Top of Supplied information
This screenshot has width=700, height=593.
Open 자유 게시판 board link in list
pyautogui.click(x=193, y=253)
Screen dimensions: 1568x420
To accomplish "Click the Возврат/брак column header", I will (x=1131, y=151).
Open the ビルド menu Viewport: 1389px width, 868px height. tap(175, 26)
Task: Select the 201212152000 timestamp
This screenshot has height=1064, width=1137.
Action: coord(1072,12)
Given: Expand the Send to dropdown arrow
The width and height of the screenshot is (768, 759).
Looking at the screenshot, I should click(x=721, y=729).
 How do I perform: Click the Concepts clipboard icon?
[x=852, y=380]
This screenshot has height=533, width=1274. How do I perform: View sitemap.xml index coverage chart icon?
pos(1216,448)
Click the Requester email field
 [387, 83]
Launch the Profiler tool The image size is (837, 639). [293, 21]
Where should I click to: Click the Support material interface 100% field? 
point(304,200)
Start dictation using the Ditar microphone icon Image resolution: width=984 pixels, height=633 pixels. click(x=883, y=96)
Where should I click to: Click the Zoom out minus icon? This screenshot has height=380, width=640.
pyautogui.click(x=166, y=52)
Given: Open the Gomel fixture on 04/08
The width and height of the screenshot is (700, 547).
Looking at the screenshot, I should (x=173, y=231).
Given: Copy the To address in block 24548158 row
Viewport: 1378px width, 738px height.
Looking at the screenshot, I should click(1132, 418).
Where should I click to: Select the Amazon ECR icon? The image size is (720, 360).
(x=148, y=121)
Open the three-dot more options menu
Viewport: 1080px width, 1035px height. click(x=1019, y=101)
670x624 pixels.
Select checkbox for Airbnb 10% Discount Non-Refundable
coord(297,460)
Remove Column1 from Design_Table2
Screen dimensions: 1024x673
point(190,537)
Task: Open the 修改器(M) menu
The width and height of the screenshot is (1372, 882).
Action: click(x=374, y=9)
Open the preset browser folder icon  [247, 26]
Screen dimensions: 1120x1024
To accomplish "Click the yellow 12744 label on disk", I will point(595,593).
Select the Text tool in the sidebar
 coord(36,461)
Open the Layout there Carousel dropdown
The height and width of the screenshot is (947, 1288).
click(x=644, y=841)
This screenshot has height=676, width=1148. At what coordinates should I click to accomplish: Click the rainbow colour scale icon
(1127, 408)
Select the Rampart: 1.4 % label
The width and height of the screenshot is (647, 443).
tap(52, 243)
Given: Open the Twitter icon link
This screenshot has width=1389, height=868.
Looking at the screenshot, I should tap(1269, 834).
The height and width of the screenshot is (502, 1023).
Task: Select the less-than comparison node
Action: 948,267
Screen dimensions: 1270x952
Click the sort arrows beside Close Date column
Bottom of Supplied information
[Your assignment]:
Your task is to transcribe the line containing "Select the Rampart: 1.4 % label" and every line after it, through the last line of the data, exactly as written and with nothing more.

[Finished exercise]:
Select the Rampart: 1.4 % label
The width and height of the screenshot is (647, 443).
tap(52, 243)
Given: Open the Twitter icon link
This screenshot has width=1389, height=868.
Looking at the screenshot, I should tap(1269, 834).
The height and width of the screenshot is (502, 1023).
Task: Select the less-than comparison node
Action: 948,267
Screen dimensions: 1270x952
Click the sort arrows beside Close Date column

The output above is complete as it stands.